> INSTRUCTIONS:
A) Could you retype the Wagshal's exotic meats article word for word, starting at "I brined kangaroo" and ending at "Hogan would approve."?
B) Can you extend the piece on kangaroo and other exotic meats from Wagshal's beyond its final sentence?
[[ TEXT PASSAGE open ]]
Unless you’re Teddy Roosevelt, you may not have exotic meats readily stocked in the icebox. But if you’re ever so inclined, a trip to Wagshal’s would satisfy the urge for something with more flair than day-old meatloaf.
“A lot of people want to try something they’ve never had before,” says Wagshal’s Pamela “Pam the Butcher” Ginsberg, enough that she sells 100 to 150 pounds of wild boar, rattlesnake, alligator, ostrich, python and kangaroo per month to satisfy the masses.
Take the dark, rosy-hued loins of the kangaroo, which is the Deer from Down Under: wild, gamey, and enjoyed by Aborigines for millennia. Except for the endangered Tasmanian forester kangaroo, most kangaroos are overpopulated and considered a pest to farm crops. Kangaroo meat is low in fat, high in protein and vitamin B, and an environmentally friendly alternative to beef or lamb. It’s even spawned “kangatarians” in Australia (who are like pescatarians, but with powerful leg muscles). They’ll adhere to a diet of only kangaroo meat and vegetables. Since ’roos are so lean, care must be taken not to dry the meat out. “Cooking these types of meats, you have to go back to the way primitive man would have done it,” says Wagshal’s owner Bill Fuchs. “Over a fire at a very high heat.”
I brined kangaroo loins to make the meat extra juicy, then threw them on the barbie for a hot second before finishing them in the oven. I used whole rosemary sprigs as skewers for extra-fragrant shrimp to make a Down Under surf-n-turf. Paul Hogan would approve.
[[ TEXT PASSAGE closed ]]
[[ PROVIDED INFORMATION open ]]
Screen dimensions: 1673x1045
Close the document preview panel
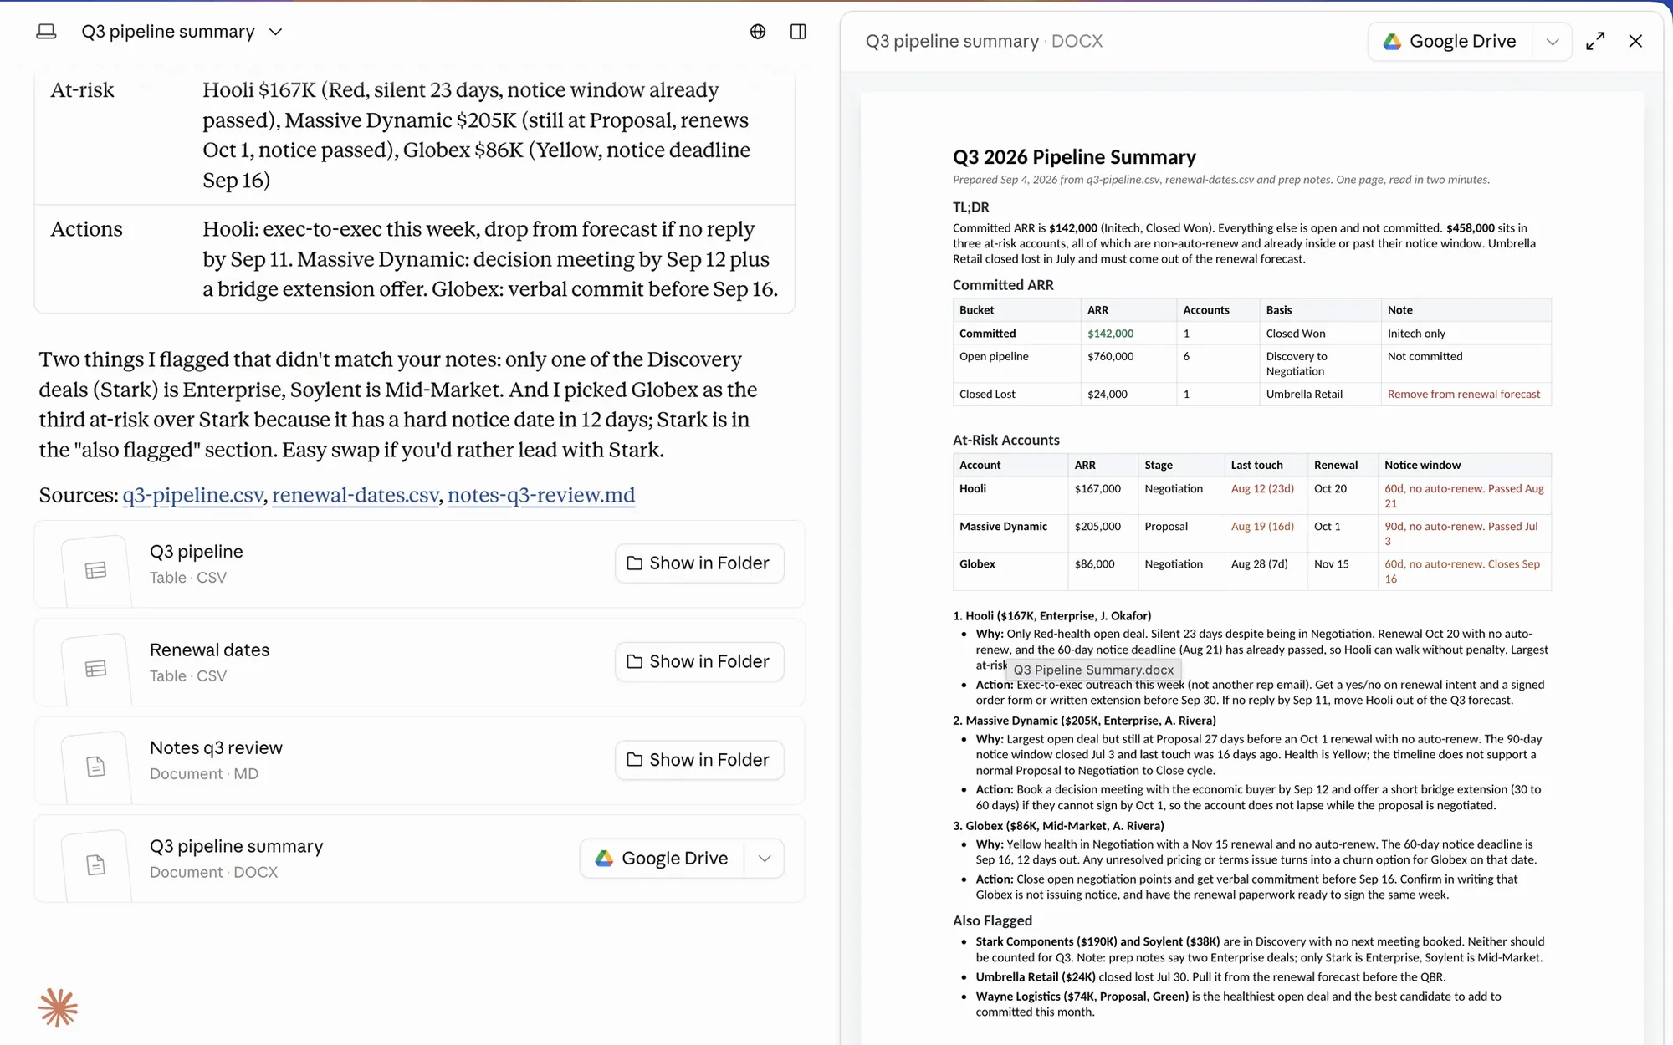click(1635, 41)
[[ PROVIDED INFORMATION closed ]]
[[ PROVIDED INFORMATION open ]]
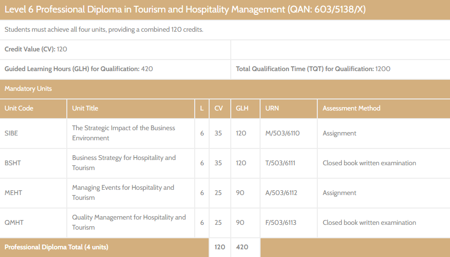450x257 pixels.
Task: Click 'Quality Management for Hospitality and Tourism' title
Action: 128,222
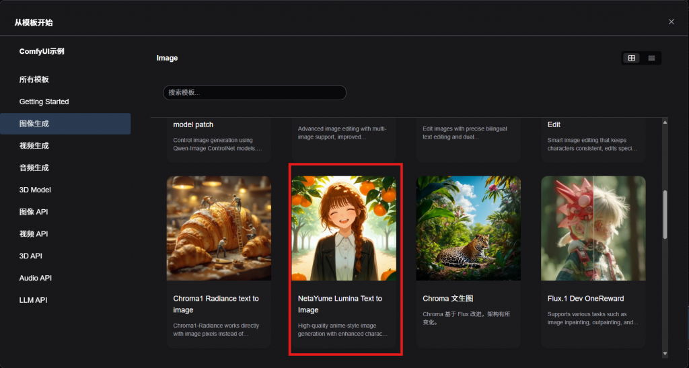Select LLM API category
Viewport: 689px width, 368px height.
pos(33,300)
[[ PROVIDED INFORMATION closed ]]
[[ PROVIDED INFORMATION open ]]
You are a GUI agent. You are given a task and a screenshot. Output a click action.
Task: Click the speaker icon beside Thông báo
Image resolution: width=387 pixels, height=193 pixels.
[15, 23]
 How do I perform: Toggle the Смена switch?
[[ PROVIDED INFORMATION closed ]]
> RESPONSES BY TASK:
A)
I brined kangaroo loins to make the meat extra juicy, then threw them on the barbie for a hot second before finishing them in the oven. I used whole rosemary sprigs as skewers for extra-fragrant shrimp to make a Down Under surf-n-turf. Paul Hogan would approve.

B)
Recipe:
1 quart warm water
1/8 cup kosher salt
1/8 cup sugar
3 kangaroo loins
1 dozen large shrimp
1 bunch fresh rosemary sprigs
3 cloves fresh garlic, minced
1/4 cup olive oil
Brine:
1 quart warm water
1/8 cup kosher salt
1/8 cup sugar
Handful of ice cubes
Combine water, kosher salt, and sugar in a large bowl until completely dissolved. Add ice cubes. Place the loins into brine, and refrigerate for 2-3 hours. Peel and devein shrimp, then combine with one crushed rosemary sprig, garlic, and olive oil in a bowl while loins are brining. Using whole rosemary sprigs, pierce four shrimp to a skewer and set aside.
Remove loins and discard brine. Heat grill or oven-proof grill pan on the stove on high. Coat the pan with oil. Sear loins for one minute on each side, turning 90 degrees to create cross-hatch grill marks. Preheat the oven to 325 degrees and place pan in the center of the oven. Roast for 15 minutes or until internal temperature is 120 degrees. Plate each loin, top with a skewer of shrimp, and serve.